One of the biggest issues people come to me with is that their German Shepherd jumps. Jumps on them, their children, visitors, and people at the park. It is normal for German Shepherds and puppies to jump and they usually do it for a few reasons.
German Shepherds love attention, good or bad attention. They enjoy being noticed and interacted with. Usually, when a German Shepherd jumps on someone it elicits some sort of response. This response can be positive, in the way of a pat and cuddle, or negative, such as a slap or a push down. It doesn’t matter, it’s still attention, and for some German Shepherds, any attention is good attention. German Shepherds usually continue to perform behaviours that work for them on some level, so this attention for jumping works. As long as it’s working for your German Shepherd they will continue jumping.

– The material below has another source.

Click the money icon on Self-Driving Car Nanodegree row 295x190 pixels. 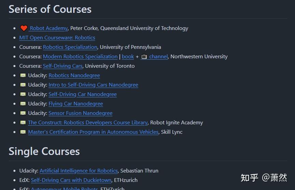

There are many ways of combating jumping, it just depends on the circumstances that the jumping is occurring. However, the consistent factor is ‘be prepared’, you know that your German Shepherd jumps, and you probably know when it is going to happen. Be prepared before it happens, so that you can change this behaviour pattern.

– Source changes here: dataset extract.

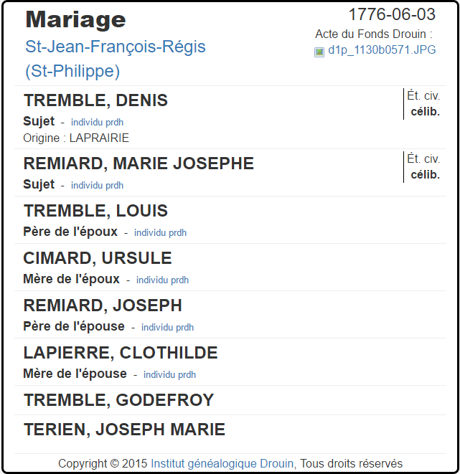Click the Mariage heading
This screenshot has height=474, width=460.
75,19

If your German Shepherd jumps on you when you greet them before you say hello to them grab a bunch of tasty treats or a great toy. You can ask them to sit (provided they can do this well), throw a bunch of treats on the ground, or go straight into a toy game with them. The point is, do something with your German Shepherd to distract them from the jumping behaviour.

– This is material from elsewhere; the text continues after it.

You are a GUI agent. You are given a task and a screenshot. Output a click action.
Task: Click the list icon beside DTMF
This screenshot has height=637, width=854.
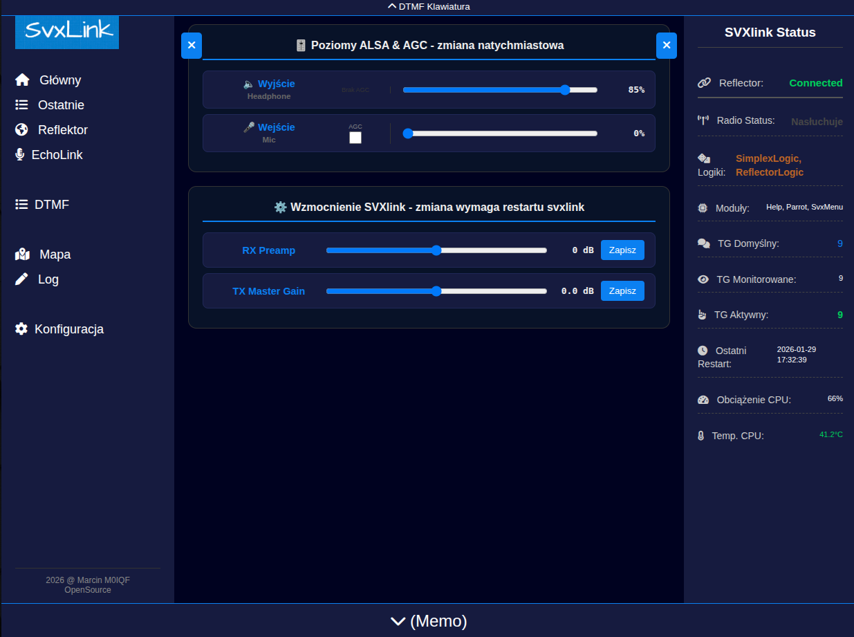[22, 205]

If you want your German Shepherd to stop jumping on visitors to the house it not only requires training your German Shepherd, but it also requires that you train your guests. Visitors must be taught how to behave around your German Shepherd. If they are not German Shepherd lovers you need to teach your German Shepherd to focus on you while your guests are inside, then reinforce your German Shepherd for calm, quiet behaviour while your guests are at your home. Visitors that want to interact with your German Shepherd can do so, but only with a toy or treat in their hand.
Reserve the pats for when you German Shepherd is nice and calm. Have your guests work and play with your German Shepherd, just like you do, to distract them from jumping. Spend time training your German Shepherd to watch you while people walk through the door and ring the doorbell. This takes time and should only be used in ‘real-life’ once the German Shepherd has mastered it in practice.
You can also change jumping by catching ‘good’ behaviour. When your German Shepherd is sitting or laying down don’t forget about them. Give them some quiet attention, or a bit of food. Behaviour that you reinforce will occur more frequently in the future. If your German Shepherd offers you a sit, acknowledge them, to do this successfully you need to be watching your German Shepherd and aware of their behaviour- be vigilant, and when you can’t be, your German Shepherd needs to be confined.
Jumping on people at the park is often a recall issue. You can see that you German Shepherd is dashing towards someone to jump on them if you have a great recall you should be able to call your German Shepherd back to you before they jump on people. Otherwise, spend some time training your German Shepherd to focus on you while people walk by.
Sometimes, German Shepherds that jump on people in the park do so because there is a lot of standing around by owners. It is always best to be on the move with your German Shepherd, movement takes the focus off people and other German Shepherds because there are always new things to explore. I know that it is great fun to watch German Shepherds play, but if you find a nice German Shepherd that gets on with yours, ask their owner to walk with you.
Ignoring your German Shepherd when they jump on you is not enough to change the behaviour. To change behaviour you should replace the unwanted behaviour with a new one. Only ignore your German Shepherd when you miss the jump coming. If you are too late in asking your German Shepherd to ‘sit’ or ‘come’ that is when ignoring is your only option. It should only be used as a last resort, and you will need to reflect on the situation afterwards to see where you went wrong. It’s OK to make mistakes, you will learn from them, and be a better handler for it.
Lastly, a tired German Shepherd is a happy German Shepherd. If you can give your German Shepherd enough stimulation throughout the day they will be less likely to jump. This means that for some German Shepherds they will need two walks each day and environment enrichment while you are out. Every German Shepherd should be walked daily, no matter their breed, size or age.
Jumping is normal canine behaviour, our German Shepherds are happy to see us, and want to be close to us, they want our attention. This loyalty and love are probably one of the reasons you chose to get a German Shepherd, and not a more independent pet. Use your confinement areas, and be aware of your German Shepherd’s jumping habit, where and when it is happening, and be prepared to change it.